Детство (читаем мы на первой из семи страниц in quarto с дряблой складкой на животе листа, ибо рукопись — фиолетовые, выцветшие чернила — хранилась, очевидно, сложенной пополам), детство (продолжаем цитировать документ, который будет приведен здесь полностью вместе с исправлениями и комментариями) — всегда центр тяжести, и чем оно тяжелее, тем лучше. В известном справочнике лорда Буксгевдена «Кому Нобелевскую премию» (пособие для молодых романистов) сказано, что несчастливое детство — лучшая школа. Я* бы мог ответить лорду Буксгевдену, что прошел эту школу, так как какое еще может быть детство у кроткого, хилого, хорошо воспитанного мальчика, который умудрился родиться в глухой русской колонии на окраине Сан-Тпьеры за год до смерти нашего славного диктатора генерала Педро (и в самый разгар инспирированного им дела левых журналистов). Но все ли столь просто, готов спросить я у уважаемого Карла Буксгевдена? Однако о детстве мною и так написано предостаточно, и я отсылаю к источникам. Вторая глава — это юность, о которой еще Екклесиаст сказал, что она — суета.

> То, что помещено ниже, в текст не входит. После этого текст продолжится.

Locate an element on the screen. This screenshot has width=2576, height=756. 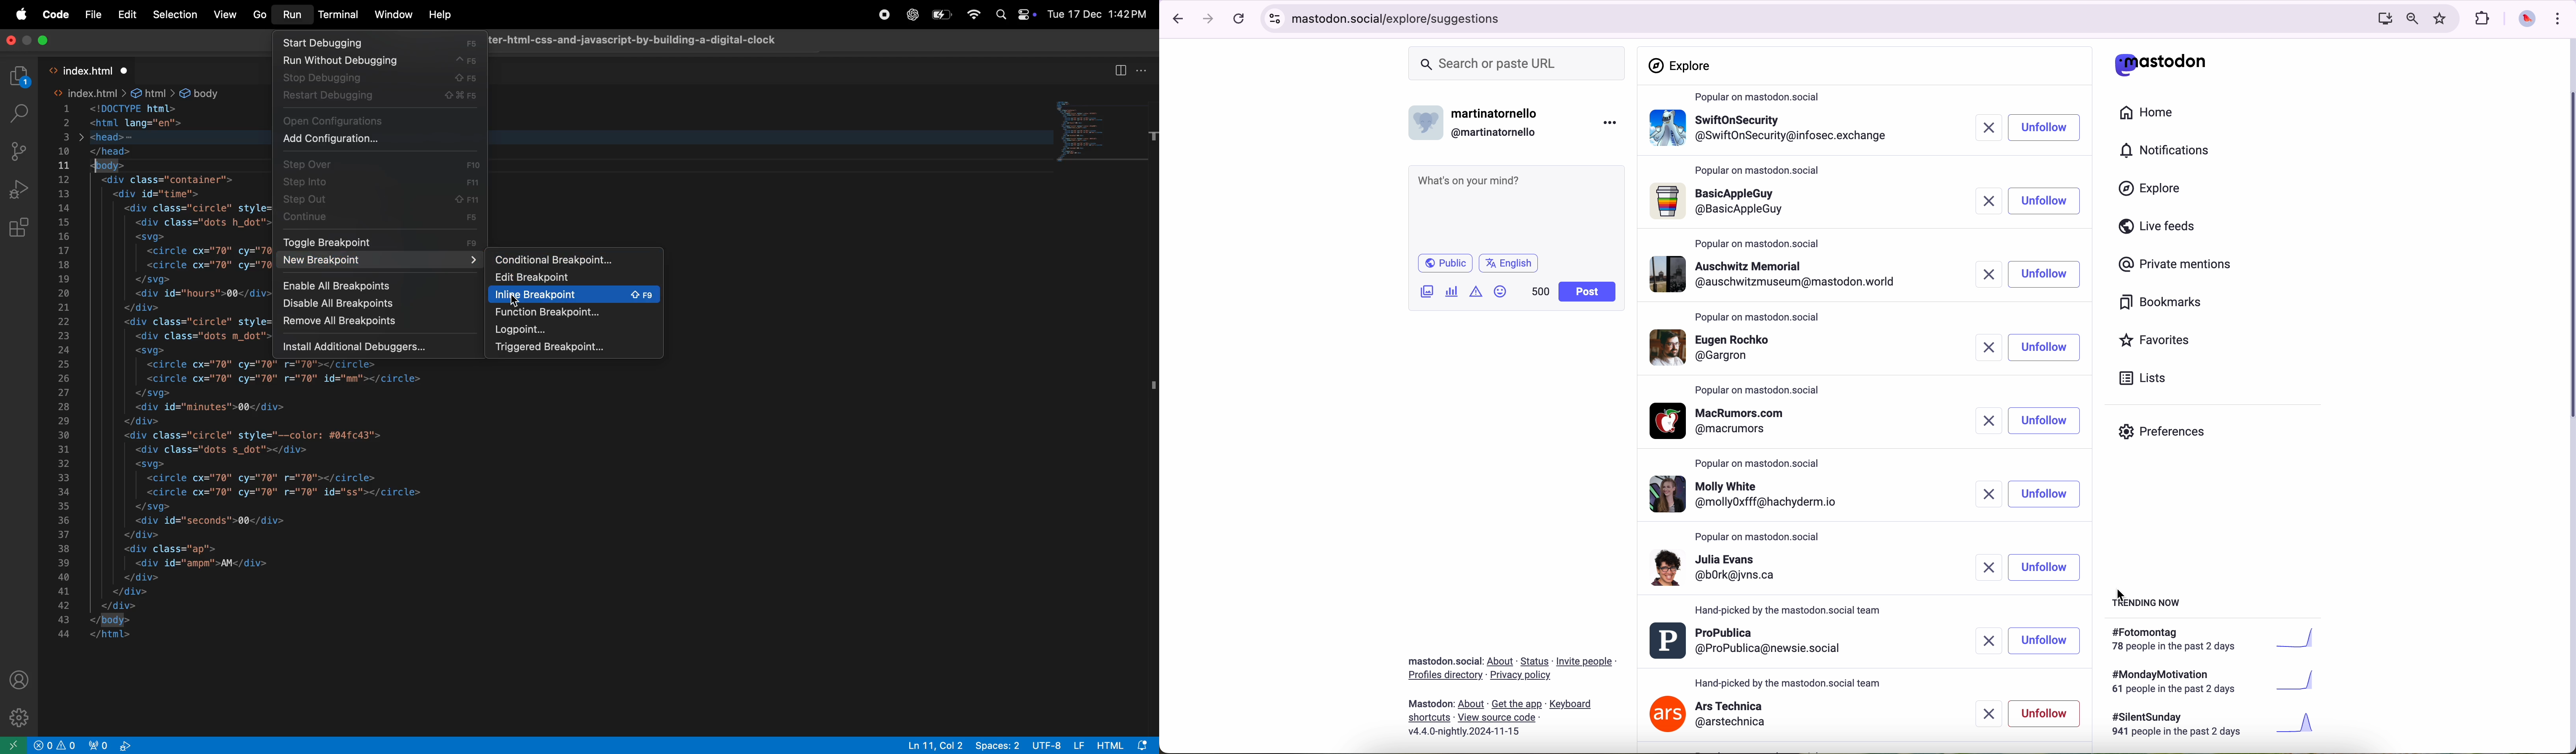
icon is located at coordinates (1477, 291).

Вне зависимости от того, где вы появились на свет, в Сан-Тпьере или в Ватикане, на окраине Кордуллы или в Авиньоне, от четырнадцати до двадцати само существование кажется порой чудесным сном — особенно, если вы родились пусть не в очень богатой, но в обеспеченной (хотя и на глазах беднеющей) семье держателя акций химического концерна, — или, по меньшей мере, настолько приемлемым, чтобы не задумываться над его смыслом. А возможность все новых и новых открытий эксплуатируется щедро, словно золотая жила, не имеющая предела. Возмужав (а в детстве я был действительно узкогрудый, низкорослый, слабый мальчик, терзался этой слабостью, был скрытен, замкнут в свою скорлупу и болезненно самолюбив), итак, возмужав, я совершенно неожиданно для себя и окружающих буквально за год-полтора перерос на две головы, перегнал в развитии чуть ли не большинство отпрысков русских семей всего нашего квартала. И получил возможность для защиты и утверждения своего достоинства, почти избавившись от комплекса неполноценности из-за своего происхождения. На свою беду, выправившись физически, я приобрел достаточно смазливую внешность (которая впоследствии, к счастью, несколько погрубела), будто сошедшую с обложки журнала «Лайк» или «Трансатлантик ревю», или, еще вернее, — журнала для старых дев «На досуге», и нырнул в омут первых любовных побед и простых радостей жизни. Только по привычке, перешедшей в физиологическую потребность еще в пору кропотливо одинокого детства, я обильно пичкал себя чтением, которое являлось единственной стоящей начинкой того времени. Короче, я отдавал дань своему легкомысленному веку и не менее легкомысленному поколению, второму поколению русских эмигрантов: жил ради того, чтобы жить.

Однако веселая жизнь хороша тем, что быстро набивает оскомину. Очнувшись однажды, я обнаружил себя студентом факультета естественных наук столичного университета, каковым стал с легкой руки своего отца, давно растерявшего дедовские акции и теперь занимающего более или менее приличную должность в некогда принадлежавшей ему кораблестроительной фирме, а оглянувшись назад, увидел, как мог бы сказать Уильям Данбер, «virgin land, where I have not left any trace» (целину, на которой я не оставил ни одного следа). Такая же нетронуто стерильная целина лежала передо мной и впереди, но если раньше, не задумываясь, я шагал по инерции, то теперь каждый шаг вызывал подозрение из-за страха сбиться с пути.